Judith Gunn explores the paradoxes of Dostoevsky’s faith and politics

Dreamtime

Complex character: Dostoevsky, who combined love and judgement for the poor, and deep spirituality and xenophobia

Complex character: Dostoevsky, who combined love and judgement for the poor, and deep spirituality and xenophobia

“DOSTOEVSKY”, John Gray said on Radio 4’s A Point of View (2 October 2016), “was by all accounts a pretty nasty human being.”

“Not by my account,” I shouted at the radio. Why? Because in all the years I have been reading Dostoevsky — his novels, diaries, correspondence, and the many accounts of him — I cannot reconcile the man whose life and thoughts I have come to know with the idea that he was a “pretty nasty human being”.

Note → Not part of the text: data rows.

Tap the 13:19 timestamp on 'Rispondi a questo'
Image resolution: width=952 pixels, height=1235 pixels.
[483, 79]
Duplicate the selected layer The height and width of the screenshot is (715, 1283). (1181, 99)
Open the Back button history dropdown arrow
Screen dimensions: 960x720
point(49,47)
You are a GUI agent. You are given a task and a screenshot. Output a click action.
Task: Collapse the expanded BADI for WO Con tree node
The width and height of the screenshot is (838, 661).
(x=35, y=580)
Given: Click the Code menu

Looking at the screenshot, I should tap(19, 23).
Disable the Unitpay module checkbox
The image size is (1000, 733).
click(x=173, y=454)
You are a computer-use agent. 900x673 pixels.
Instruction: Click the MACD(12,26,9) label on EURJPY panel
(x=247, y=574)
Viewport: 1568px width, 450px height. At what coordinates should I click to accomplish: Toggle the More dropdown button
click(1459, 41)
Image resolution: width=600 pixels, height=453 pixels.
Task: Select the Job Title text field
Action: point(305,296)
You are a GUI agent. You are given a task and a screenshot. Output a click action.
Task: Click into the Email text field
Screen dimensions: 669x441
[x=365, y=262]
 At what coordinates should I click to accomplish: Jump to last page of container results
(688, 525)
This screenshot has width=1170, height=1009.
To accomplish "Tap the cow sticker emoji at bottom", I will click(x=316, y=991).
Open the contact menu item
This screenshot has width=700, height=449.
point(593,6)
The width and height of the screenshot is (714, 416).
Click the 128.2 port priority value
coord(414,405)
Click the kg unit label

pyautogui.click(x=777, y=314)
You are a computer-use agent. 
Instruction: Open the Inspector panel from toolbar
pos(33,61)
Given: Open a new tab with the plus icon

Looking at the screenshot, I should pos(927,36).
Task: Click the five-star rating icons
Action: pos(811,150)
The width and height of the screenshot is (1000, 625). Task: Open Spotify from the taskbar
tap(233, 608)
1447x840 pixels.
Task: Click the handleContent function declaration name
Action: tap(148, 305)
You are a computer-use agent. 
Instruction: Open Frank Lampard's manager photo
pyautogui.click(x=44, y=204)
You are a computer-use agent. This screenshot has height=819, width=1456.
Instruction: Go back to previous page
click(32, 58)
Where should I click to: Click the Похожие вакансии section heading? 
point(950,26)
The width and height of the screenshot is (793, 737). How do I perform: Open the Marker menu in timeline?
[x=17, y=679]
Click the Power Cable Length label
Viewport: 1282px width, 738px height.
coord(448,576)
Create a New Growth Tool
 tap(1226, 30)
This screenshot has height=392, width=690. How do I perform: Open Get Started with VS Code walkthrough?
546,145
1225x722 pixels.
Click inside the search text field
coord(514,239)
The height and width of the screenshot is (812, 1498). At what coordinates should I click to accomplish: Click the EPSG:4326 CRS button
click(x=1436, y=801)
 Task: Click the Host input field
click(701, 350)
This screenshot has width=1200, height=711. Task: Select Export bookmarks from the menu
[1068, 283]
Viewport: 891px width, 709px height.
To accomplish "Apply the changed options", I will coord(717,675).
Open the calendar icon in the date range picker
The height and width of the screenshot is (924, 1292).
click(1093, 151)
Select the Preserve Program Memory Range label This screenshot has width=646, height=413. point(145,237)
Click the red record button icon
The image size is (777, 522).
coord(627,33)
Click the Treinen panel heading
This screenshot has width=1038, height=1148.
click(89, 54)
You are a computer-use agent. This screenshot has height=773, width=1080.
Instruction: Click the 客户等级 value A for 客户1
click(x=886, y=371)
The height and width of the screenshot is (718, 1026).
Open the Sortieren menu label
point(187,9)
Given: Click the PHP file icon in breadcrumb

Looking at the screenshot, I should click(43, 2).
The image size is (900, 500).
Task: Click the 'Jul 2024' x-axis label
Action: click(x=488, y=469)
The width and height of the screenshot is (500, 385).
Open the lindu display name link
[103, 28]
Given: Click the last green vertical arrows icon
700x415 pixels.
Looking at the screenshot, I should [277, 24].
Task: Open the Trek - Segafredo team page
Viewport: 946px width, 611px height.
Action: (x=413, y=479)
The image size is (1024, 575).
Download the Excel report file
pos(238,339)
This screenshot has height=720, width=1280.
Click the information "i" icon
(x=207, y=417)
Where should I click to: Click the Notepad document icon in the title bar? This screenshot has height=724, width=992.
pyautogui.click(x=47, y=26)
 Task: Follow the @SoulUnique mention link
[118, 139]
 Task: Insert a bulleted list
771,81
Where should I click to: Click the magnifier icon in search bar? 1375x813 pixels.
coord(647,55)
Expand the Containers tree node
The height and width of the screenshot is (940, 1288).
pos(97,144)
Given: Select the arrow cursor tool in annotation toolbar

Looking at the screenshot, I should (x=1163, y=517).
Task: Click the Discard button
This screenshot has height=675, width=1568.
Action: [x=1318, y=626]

I have no doubt that Dostoevsky was, in modern parlance, “high-maintenance”. He was ambitious, self-absorbed, and apparently humourless. Money slipped through his fingers: he gambled it, spent it, borrowed it, and even gave it away. He could not resist a hard-luck story, and the injustices of poverty preoccupied him and his work throughout his life. It was this proximity to poverty which enabled him to write such visceral descriptions of urban life, human malaise, murder, and mistrust.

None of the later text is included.